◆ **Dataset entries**
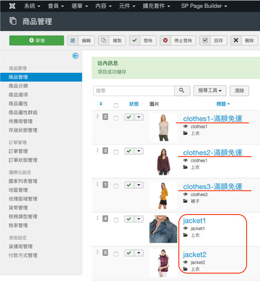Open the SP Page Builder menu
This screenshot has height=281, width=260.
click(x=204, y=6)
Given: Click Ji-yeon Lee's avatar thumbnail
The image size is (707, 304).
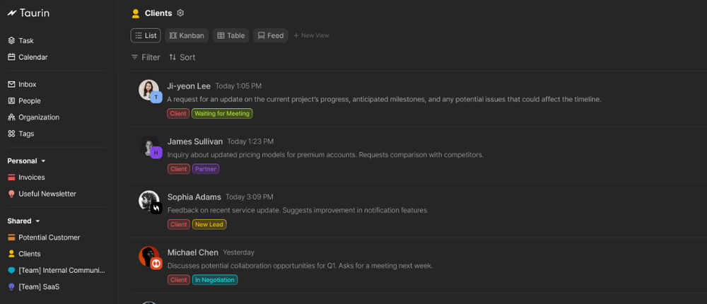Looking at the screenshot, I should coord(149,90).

---

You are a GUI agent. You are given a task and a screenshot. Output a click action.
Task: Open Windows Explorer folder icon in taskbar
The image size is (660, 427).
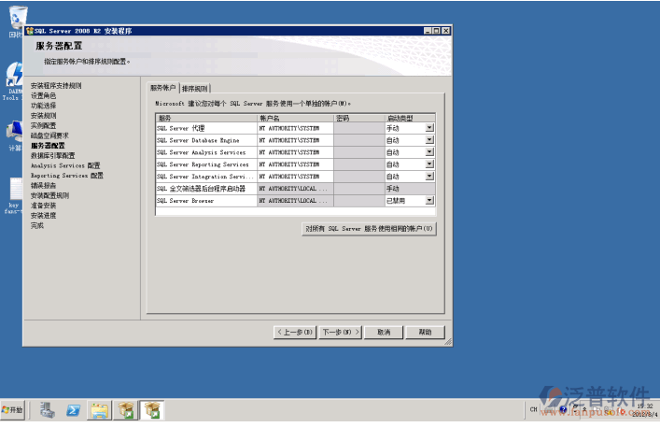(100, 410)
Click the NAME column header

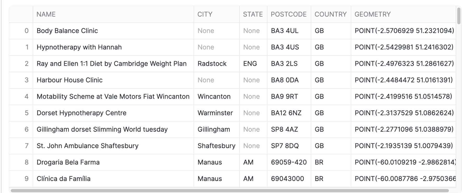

◆ **ASSIGNMENT**
Above are the records; copy from them only the lines starting at the one containing "You are a GUI" and ending at the one containing "Click the NAME column header", exactly and without pictures.

◆ **SOLUTION BELOW**
You are a GUI agent. You are given a task and a screenshot. Output a click action.
Task: Open Windows Explorer folder icon in taskbar
The image size is (660, 427).
(100, 410)
Click the NAME column header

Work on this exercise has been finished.